TRECHO PARA LEITURA>
────────────────

Narrativas sobre a Balaiada
A Balaiada foi reprimida pelo governo e pela memória. A forma como essa história foi contada sofreu várias tentativas de manipulação política conservadora. Para muitas narrativas sobre a revolta, a luta dos Bem-te-vis foi condenada como uma luta criminosa, motivada pela violência e pilhagem, ou ainda, como uma página da história do Maranhão que deveria ser esquecida e renegada. Ao invés de compreender a luta por cidadania, as narrativas oficiais que circularam até meados do século XX exaltavam os agentes da repressão, considerados “pacificadores”, como o militar Luís Alves de Lima, o futuro duque de Caxias.
O primeiro autor a lançar impressões sobre a Balaiada foi o escritor Domingos José Gonçalves de Magalhães, secretário do presidente da Província do Maranhão, o militar Luís Alves de Lima e Silva. Magalhães publicou um artigo sobre a Balaiada em 1848, na Revista do Instituto Histórico e Geográfico Brasileiro. A obra se intitula a Memória histórica e documentada da Revolução da Província do Maranhão desde 1839 até 1840. Nela, o autor conta a história da Balaiada pelo lado do “vencedor” e foi tomada como uma “verdade histórica”, já que o autor foi contemporâneo ao movimento e sua narrativa se apresenta como um “testemunho dos acontecimentos”. Suas impressões sobre essa revolta são de reprovação aos rebeldes e de acusação dos políticos liberais, vistos como os responsáveis pela disseminação das ideias que incentivaram os populares a pegarem em armas.

────────────────

DADOS>
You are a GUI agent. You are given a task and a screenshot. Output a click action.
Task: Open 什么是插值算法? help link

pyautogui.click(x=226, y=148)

────────────────

INSTRUÇÃO A> Segundo o trecho sobre as narrativas da Balaiada, que cargo Domingos José Gonçalves de Magalhães ocupava?
INSTRUÇÃO B> Dê continuidade ao trecho sobre as narrativas da Balaiada a partir da última frase apresentada.

RESULTADO OBTIDO A> Era secretário do presidente da Província do Maranhão, o militar Luís Alves de Lima e Silva.

RESULTADO OBTIDO B>
O ocultamento dos reais contornos Balaiada só começou a ser quebrado nas primeiras décadas do século XX, com a publicação da obra O Sertão, em 1924, da escritora Carlota Carvalho, no contexto do centenário da Independência política do Brasil. Neste livro, a autora traz um olhar diferente dos participantes da Balaiada, com motivações políticas que ligavam os anseios desses rebeldes às lutas da época da Independência.
Referências Bibliográficas
ABRANTES, Elizabeth Sousa; PEREIRA, Jesus. Josenildo de; MATEUS, Yuri Givago Alhadef Sampaio (orgs.). Histórias e Memórias da Balaiada. 1. ed. São Luís: EDUEMA, 2022.
ASSUNÇÃO, Matthias Rohrig. A Guerra dos Bem-te-vis. São Luís: SIOGE, 1988.
ASSUNÇÃO, Matthias Röhrig. Quilombos Maranhenses. In: REIS, João José; GOMES, Flávio dos Santos. Liberdade por um fio: história dos quilombos no Brasil. São Paulo: Cia das Letras, 1996, p. 433-466.
CARVALHO, Carlota. O Sertão: subsídios para a história e a geografia do Brasil. 3. ed. Teresina: EDUFPI, 2011.
DIAS, Claudete Maria Miranda. Balaios e bem-te-vis: a guerrilha sertaneja. 3 ed. rev. atual. Teresina: EDUFPI, 2014.
MAGALHÃES, Domingos José de. Memória histórica e documentada da revolução da província do Maranhão desde 1839 até 1840. São Paulo: Siciliano, 2001.
MATEUS, Yuri Givago Alhadef Sampaio. A (Des)Ordem Imperial Brasileira: as lutas populares por cidadania no Maranhão no contexto de construção do Estado Nacional (1823-1841). 2023. 273 f. Tese (Doutorado em História) – Universidade Federal do Maranhão, São Luís, 2023.
Como citar este artigo
ABRANTES, Elizabeth Sousa; MATEUS, Yuri Givago Alhadef Sampaio. A Balaiada: luta por cidadania no Maranhão Imperial (Artigo). In: Café História. Disponível em: https://www.cafehistoria.com.br/a-balaiada-luta-por-cidadania-no-maranhao-imperial/. Publicado em 28 set. de 2023. ISSN: 2674-5917.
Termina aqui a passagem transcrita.